The common thread among the ruling class and elites of the US, India, and Germany was the zeal to maintain the purity of the bloodline. In the three countries, there were legal and societal curbs on interracial marriages. 

Another commonality was the ‘sanctity’ in the usage of water. In the US, offices had separate water fountains for white and black employees, and many beaches were out of bounds for African Americans. In India, the Dalits and other lower castes too faced similar restrictions and the Nazi Germany also barred Jews from using many beaches. 

Race Purity

Among the whites, anyone not having Anglo-Saxon blood was considered ‘polluted’. People from other European countries such as Ireland, Italy, Spain, Germany, Russia, and others fell into this category. In fact, Benjamin Franklin, another luminary of the American War of Independence, was concerned about the rising influx of German immigrants to Pennsylvania State and feared that they may ‘Germanize’ the state by imposing their language and culture. 

However despite all these intra-continental prejudices, the European immigrants always enjoyed a privileged status in the US as regardless of their country of origin or vocation, they were slotted in the ‘white’ category once they entered America. Whereas people migrating from Asia, Africa or South America were classified as ‘coloured’ or ‘blacks’. And however successful they are in their careers or businesses they are seen through the lens of their race.

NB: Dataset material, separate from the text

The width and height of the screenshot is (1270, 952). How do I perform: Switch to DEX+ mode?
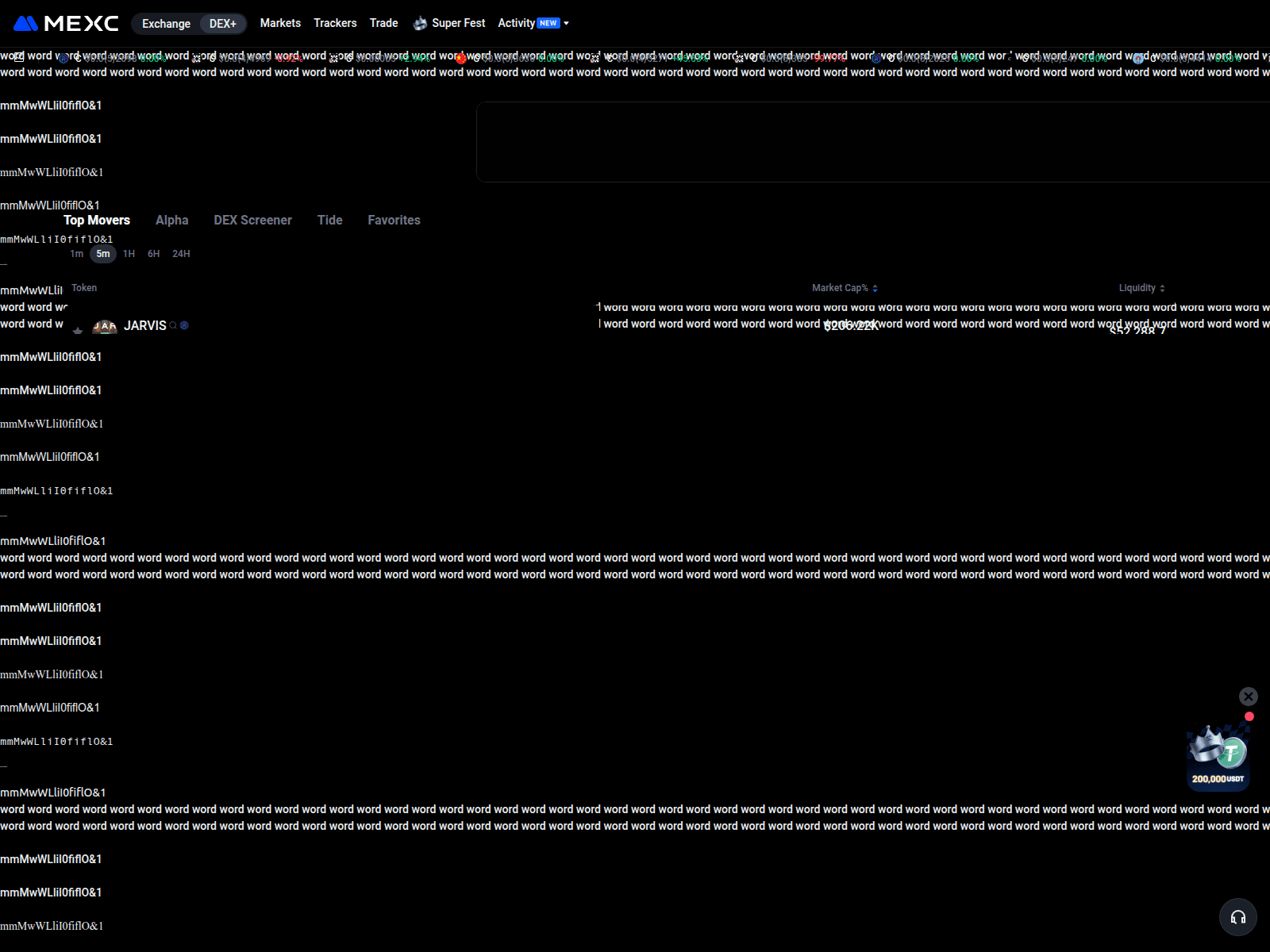222,24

By the 1880s the US policymakers started getting worried that the increased immigration might upset the white supremacy and began imposing curbs, especially those from the non-European countries. The axe first fell on the Chinese in 1882 and this tightening of curbs continued until the 1960s.

Trump Legacy

Donald Trump came to power by tapping the insecurities of white voters. He capitalized on their fears that whites would turn into a minority sometime in the 2040s. His presidency polarized the US society and opened the old wounds of the Civil War era. 

The neo-Confederates, who drew inspiration from the Confederacy movement that fought against the abolition of slavery, started gaining prominence in some of the southern states. Though the Confederacy movement was defeated and slavery was abolished, they remained a force in southern states and subsequent governments did little to keep them in check. The neo-Confederates saw the advent of Trump in the White House as an act of reclaiming their 'glorious past' and this further strained the tenuous racial equation in many cities, leading to violent clashes.

Personal Anecdotes

Wilkerson recounts a few personal anecdotes to highlight the subtle racism in the present-day US. As she lives in a predominantly white neighbourhood, salesmen coming to her house assume she is the housemaid and ask her to call the ‘madam’! She also recalls an unsavoury incident at a restaurant along with her white host. 

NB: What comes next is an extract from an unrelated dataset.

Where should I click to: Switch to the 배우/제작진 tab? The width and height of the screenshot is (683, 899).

She also narrates an interesting nugget regarding Ambedkar. She happened to attend a seminar on casteism organized by a US-based Indian group. The organizers presented her with a small bronze bust of Ambedkar.

When she was in the airport undergoing a security check, the African American security officer spotted it and grew suspicious. He got it closely checked and asked, “Who is this?” Wilkerson thought telling him about Ambedkar would be a laborious process. So she told him: “This is Martin Luther King of India.”